Guilt can be an indicator to remind us of our personal responsibility for our unloving actions.

People who have no guilt – or have blunted out that indicator – may be considered sociopathic/antisocial. People in this category often feel no remorse for their actions and yet do not like to be caught in their actions. They often con others for personal profit or pleasure, not taking responsibility for financial obligations.

In the book of Romans we learn that there is no condemnation for those who are in Christ Jesus. This does not mean that we are released from all accountability for our actions, but rather that all of our actions, both loving and unloving, will be accounted for before God. Our sin must be paid for, and Christ has offered, through His perfection, to be our sacrifice and payment for each of our sins. As we learn in Bruce Narramore’s book, No Condemnation, God did not intend for us to beat ourselves up for our sins and punish ourselves over and over again. It is the thief who comes to steal, kill, and destroy – but Christ has come to give us abundant life. Who are we to take away the abundant grace and life that God has intended for us from the beginning?

It is important to understand that some people have an overactive sense of guilt. Although it is important for each of us to understand our own responsibility for our actions, self-punishment and self-condemnation are quite different. Often this self-condemning approach, feeling responsible for things we did not even do, stems from childhood abuse or from our constantly being manipulated through guilt by our parents. God does not manipulate us through guilt but invites us to freely take of His forgiveness and grace if we choose.

Children who are physically, sexually, or verbally abused often think “I am trash; I deserve to be abused” and they go through life experiencing false guilt and shame. For these people, you cannot just tell them to feel forgiven.
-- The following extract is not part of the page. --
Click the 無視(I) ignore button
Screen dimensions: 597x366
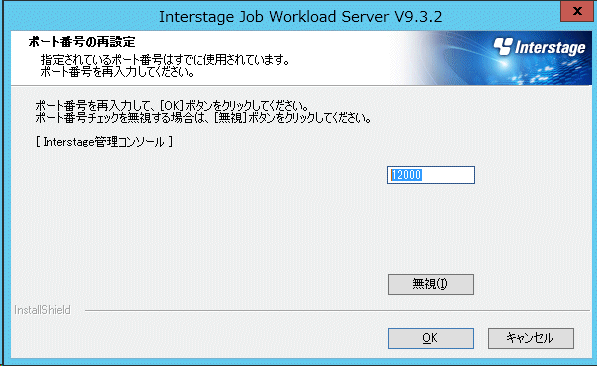[431, 284]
Rather, it is important to give them the opportunity to work through the conflicts and patterns they have established since childhood.
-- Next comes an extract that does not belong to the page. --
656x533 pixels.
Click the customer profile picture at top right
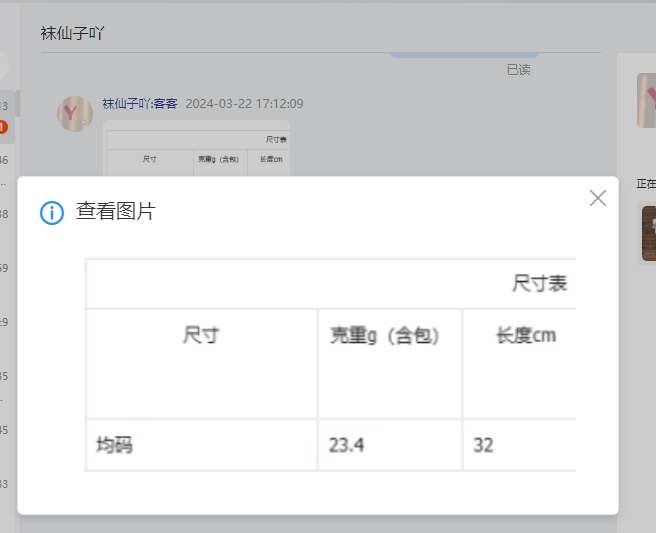[646, 100]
  • Refer if the counselee has physical symptoms (rashes, etc.)
  • Refer if it seems like the counselee is experiencing an increasing level of self-condemnation, hopelessness, depression, or thoughts of suicide.
  • It is important to refer if you find yourself trying to temporarily rid the counselee of his/her guilty feelings and self-condemnation by telling them to “just get over it” or “accept God’s forgiveness and memorize this verse…”
  • It is important for the counselee to know that there are ways to learn how to be gentle and loving towards self and others, instead of feeling even more self-condemning for not yet knowing how to forgive him or herself.